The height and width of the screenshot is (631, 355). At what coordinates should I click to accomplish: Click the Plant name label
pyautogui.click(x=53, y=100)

...

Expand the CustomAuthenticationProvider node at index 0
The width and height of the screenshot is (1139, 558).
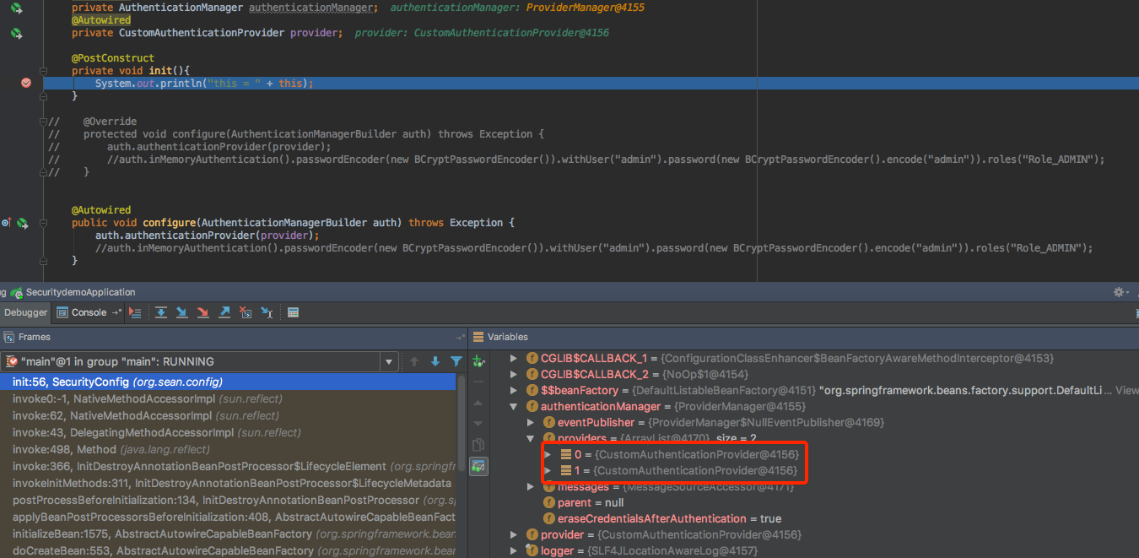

---

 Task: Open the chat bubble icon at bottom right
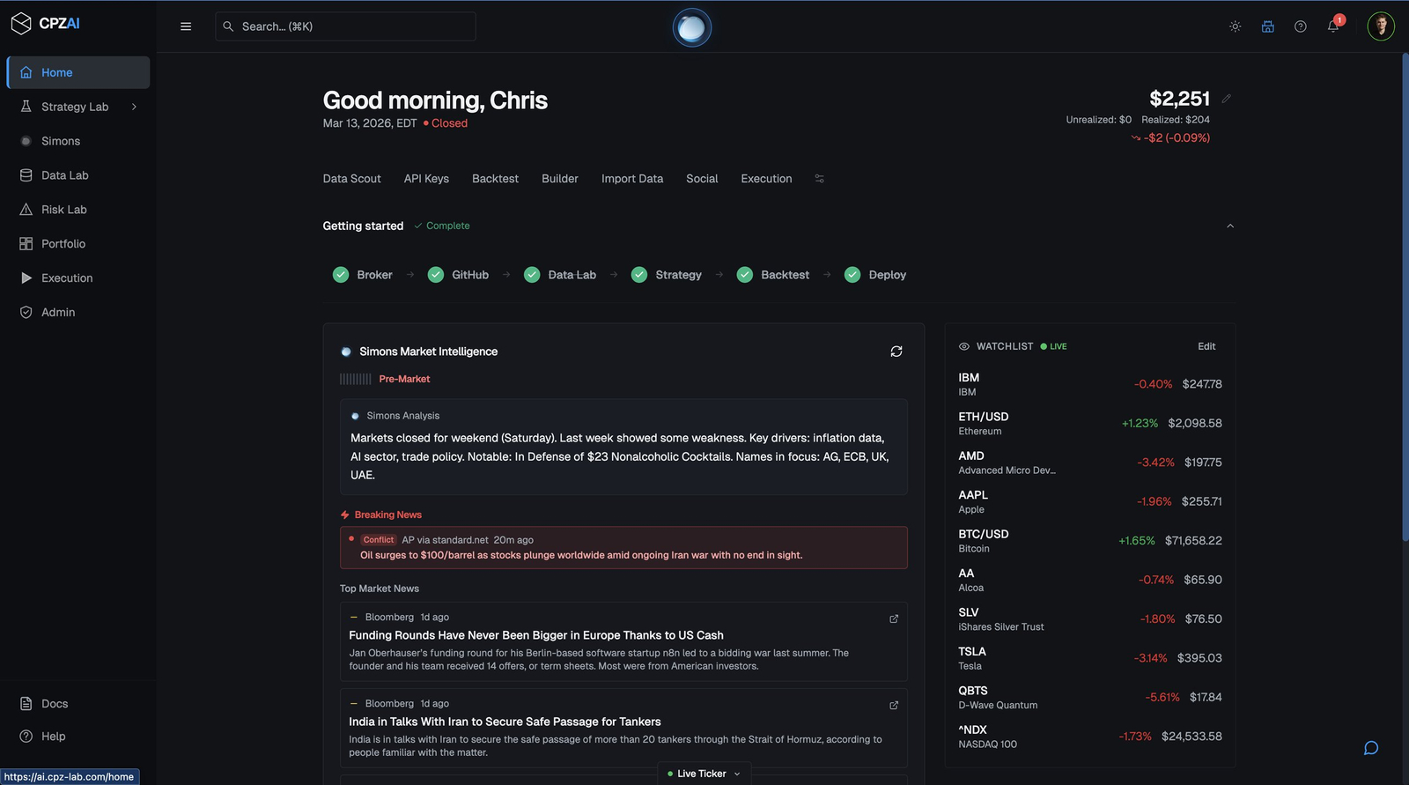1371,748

* _TASK BRIEF_
Above are some records; copy exactly the lines from the one with "Expand the CustomAuthenticationProvider" through the one with "The width and", both included, and no others.

* _RESULT_
Expand the CustomAuthenticationProvider node at index 0
The width and height of the screenshot is (1139, 558).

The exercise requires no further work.